Chinese housing transactions declined in 27 out of 35 cities tracked by Soufun Holdings Ltd. during the week of Dec. 5-11, according to the operator of the nation’s biggest real- estate website. Transactions fell more than 60 percent in at least 4 cities, including Tianjin and Hangzhou, it said.
China may use tax cuts to shore up expansion in the second- largest economy next year as export growth weakens and the threat of bad loans from stimulus spending narrows the government’s options. The nation’s top officials are mapping out policies for 2012 at the annual Central Economic Work Conference in Beijing. The event started yesterday, according to the state- run Xinhua News Agency.
Economic Growth Outlook
“China is no longer able to rely on massive investment in infrastructure building to stimulate the economy,” said Yao Wei, a Hong Kong-based economist with Societe Generale SA. “Tax cuts are unavoidable.”

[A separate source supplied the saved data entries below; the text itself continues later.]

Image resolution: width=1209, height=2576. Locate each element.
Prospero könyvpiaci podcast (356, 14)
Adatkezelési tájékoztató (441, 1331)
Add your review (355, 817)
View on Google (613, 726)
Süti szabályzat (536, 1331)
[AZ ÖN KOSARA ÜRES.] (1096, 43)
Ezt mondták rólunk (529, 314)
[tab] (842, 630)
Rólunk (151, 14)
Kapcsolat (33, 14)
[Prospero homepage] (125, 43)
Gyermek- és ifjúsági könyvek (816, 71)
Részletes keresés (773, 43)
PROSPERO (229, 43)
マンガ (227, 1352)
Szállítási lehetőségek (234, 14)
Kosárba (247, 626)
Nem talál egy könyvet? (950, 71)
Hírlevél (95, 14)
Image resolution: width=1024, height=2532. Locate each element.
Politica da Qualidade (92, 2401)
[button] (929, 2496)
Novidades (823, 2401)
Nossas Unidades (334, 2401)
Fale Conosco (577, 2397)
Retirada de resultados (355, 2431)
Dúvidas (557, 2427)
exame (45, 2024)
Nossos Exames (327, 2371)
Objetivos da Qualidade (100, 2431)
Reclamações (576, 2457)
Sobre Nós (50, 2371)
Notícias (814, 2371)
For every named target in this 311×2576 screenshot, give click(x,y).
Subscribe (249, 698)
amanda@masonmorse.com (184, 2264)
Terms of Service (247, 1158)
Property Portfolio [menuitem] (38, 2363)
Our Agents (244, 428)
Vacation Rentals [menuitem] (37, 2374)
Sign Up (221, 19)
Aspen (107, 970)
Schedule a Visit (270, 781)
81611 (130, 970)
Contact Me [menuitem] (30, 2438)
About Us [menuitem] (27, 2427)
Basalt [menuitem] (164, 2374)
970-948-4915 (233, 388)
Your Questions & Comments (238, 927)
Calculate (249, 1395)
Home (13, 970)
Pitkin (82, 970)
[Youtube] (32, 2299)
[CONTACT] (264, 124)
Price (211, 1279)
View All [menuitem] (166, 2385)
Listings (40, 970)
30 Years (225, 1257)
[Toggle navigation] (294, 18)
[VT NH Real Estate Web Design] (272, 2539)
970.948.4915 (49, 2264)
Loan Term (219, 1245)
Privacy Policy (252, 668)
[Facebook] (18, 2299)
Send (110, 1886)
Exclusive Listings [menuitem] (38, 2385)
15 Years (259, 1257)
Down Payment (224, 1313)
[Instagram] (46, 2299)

The nation’s economic growth may “hit its bottom” in the first and second quarters next year, China Securities Journal reported, citing Ba Shusong, a researcher at the State Council’s Development Research Center. There may be moderate rebound in the third and fourth quarter and growth may be more than 8 percent next year, it said.
Jiangxi Copper, China’s biggest producer of the metal, retreated 3.2 percent to 23.34 yuan. Zhuzhou Smelter, China’s biggest producer of refined zinc, lost 6.5 percent to 9.31 yuan. Western Mining Co., the nation’s fourth-largest maker of zinc concentrate, slid 3 percent to 9.70 yuan.
Commodities fell to a two-week low on concern the European debt crisis will spread, with the Standard & Poor’s GSCI index of 24 raw materials declining 1.3 percent yesterday.
Zero Export Growth
China, the world’s biggest exporter, may face zero growth in exports next year as the euro zone enters a recession and the global economy slows, Wang Tao, a Hong Kong-based economist at UBS AG, said in an e-mailed note today.
Hugh Hendry’s “China short” fund is up 52 percent this year so far, compared with an average of 4.4 percent loss for hedge funds, the Financial Times reported, citing investors. His larger flagship Eclectica Fund is up 12 percent this year, according to the report. Hendry is chief investment officer and co-founder of London-based Eclectica Asset Management.
Chongqing Brewery Co., in which Carlsberg A/S has a 29.7 percent stake, tumbled by the 10 percent daily cap for a fourth day to 53.18 yuan. Its final summary report on the clinical studies of its Hepatitis B vaccine may be released on April 6 next year, the company said in a statement today.